Sunday, March 20, 2011

Review--SNOW ANGEL

Review For:
Snow Angel, by Jamie Carie
ISBN: 9780805445336, Publisher: B&H Publishing Group

To summarize Snow Angel, by Jamie Carie in one word- intense. This book is Jamie Carie’s debut novel and she has another to be released this April. She resides with her husband and three children in Indianapolis, Indiana.
In an Alaskan cabin, during a brutal blizzard, Noah Wesley, believes he hears God Himself urging him to open the door. There he finds Elizabeth, barely clinging to life and half frozen, unconscious on his very doorstep. She keeps her horrid past of her adoptive parents, a rape, and the man who has been chasing her clear across the country hidden from everyone, claiming she was only after one thing- gold. But Elizabeth was swiftly becoming much more than a damsel in distress to Noah. He was learning, the hard way, that she was far from it, she was the woman he dared to love. If only she’d stay still long enough.
Taking place mostly in 1897, during the famous gold rush, this historical romance charges you on a never-ending roller coaster of emotions. Opening with a prologue of Elizabeth’s birth mother, Jane, you are forced to swipe away tears at the torrent of pain and sadness.
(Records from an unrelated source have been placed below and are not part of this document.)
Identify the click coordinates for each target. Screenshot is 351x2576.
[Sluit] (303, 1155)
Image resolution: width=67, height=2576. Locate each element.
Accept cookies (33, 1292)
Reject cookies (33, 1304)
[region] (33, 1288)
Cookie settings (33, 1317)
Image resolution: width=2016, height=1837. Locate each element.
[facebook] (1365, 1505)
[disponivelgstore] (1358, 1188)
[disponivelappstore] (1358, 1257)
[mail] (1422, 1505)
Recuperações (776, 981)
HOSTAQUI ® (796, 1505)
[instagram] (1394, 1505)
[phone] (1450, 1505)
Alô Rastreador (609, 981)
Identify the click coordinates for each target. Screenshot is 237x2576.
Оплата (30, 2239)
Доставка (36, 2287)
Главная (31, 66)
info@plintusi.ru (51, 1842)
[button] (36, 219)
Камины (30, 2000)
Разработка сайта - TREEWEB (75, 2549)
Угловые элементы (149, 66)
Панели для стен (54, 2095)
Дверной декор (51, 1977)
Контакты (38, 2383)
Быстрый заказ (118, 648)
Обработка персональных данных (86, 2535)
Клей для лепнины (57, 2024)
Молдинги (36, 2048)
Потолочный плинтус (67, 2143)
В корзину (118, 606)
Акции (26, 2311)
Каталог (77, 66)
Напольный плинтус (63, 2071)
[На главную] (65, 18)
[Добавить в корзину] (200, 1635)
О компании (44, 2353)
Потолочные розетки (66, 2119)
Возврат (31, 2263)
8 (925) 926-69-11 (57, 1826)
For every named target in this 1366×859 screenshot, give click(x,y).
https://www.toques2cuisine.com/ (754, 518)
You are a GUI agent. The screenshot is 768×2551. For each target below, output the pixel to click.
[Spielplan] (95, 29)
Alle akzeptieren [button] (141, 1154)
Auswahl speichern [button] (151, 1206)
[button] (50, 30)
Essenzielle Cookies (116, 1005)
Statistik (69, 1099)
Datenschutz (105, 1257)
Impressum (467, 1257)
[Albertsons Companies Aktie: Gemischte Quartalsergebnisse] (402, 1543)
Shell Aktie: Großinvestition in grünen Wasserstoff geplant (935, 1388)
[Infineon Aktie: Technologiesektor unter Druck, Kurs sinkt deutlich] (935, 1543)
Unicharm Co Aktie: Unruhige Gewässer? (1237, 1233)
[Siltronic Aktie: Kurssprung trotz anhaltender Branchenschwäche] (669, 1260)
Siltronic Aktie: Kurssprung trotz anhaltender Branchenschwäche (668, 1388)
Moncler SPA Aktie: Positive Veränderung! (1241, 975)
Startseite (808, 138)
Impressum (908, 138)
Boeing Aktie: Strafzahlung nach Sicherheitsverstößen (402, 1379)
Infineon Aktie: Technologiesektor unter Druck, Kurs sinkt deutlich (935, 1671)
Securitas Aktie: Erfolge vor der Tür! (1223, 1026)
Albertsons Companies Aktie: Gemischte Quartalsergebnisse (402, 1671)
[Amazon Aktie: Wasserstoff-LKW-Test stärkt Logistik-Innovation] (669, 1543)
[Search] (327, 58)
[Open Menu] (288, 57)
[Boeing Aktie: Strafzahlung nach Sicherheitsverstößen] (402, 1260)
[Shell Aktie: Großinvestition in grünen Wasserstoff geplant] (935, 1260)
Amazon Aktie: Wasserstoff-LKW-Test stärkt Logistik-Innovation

Dropped immediately into the storm where Noah found Elizabeth, and on to the adventure later in the book, you find yourself at the edge of your seat, overcome with heart pounding tension. The snippets of her past are carefully dropped, along with letters to her birth mother from the private investigator she hired, adding fuel to the fire. And then, of course, there’s the love between them… never quite relaying what they covet, what they really feel. It breaks your heart over and over again.
The only real criticism I have for this book is that the author, for future books, should be a bit more careful in phrasing and word choices. In historical fiction, it is always best to try, whenever possible, to incorporate dialog and phrasing to days of yore- as they would have then. There really wasn’t much to draw me to the present, but I feel it would only aid in a more engaging view of the times and people to have more of it there.
I’m not entirely sure what Jamie Carie did before she began writing novels, but I think it’s safe to say she can quit her day job. She masterfully portrayed these characters in a light, to which, make them very believable in the reader’s eyes. The plot flowed well, and this was immensely difficult to put down. It was a pleasure to learn a bit of history about the gold rush, as seen through the characters, and about the Alaskan terrain. This was an evocative and poignant tale, one I won’t soon forget.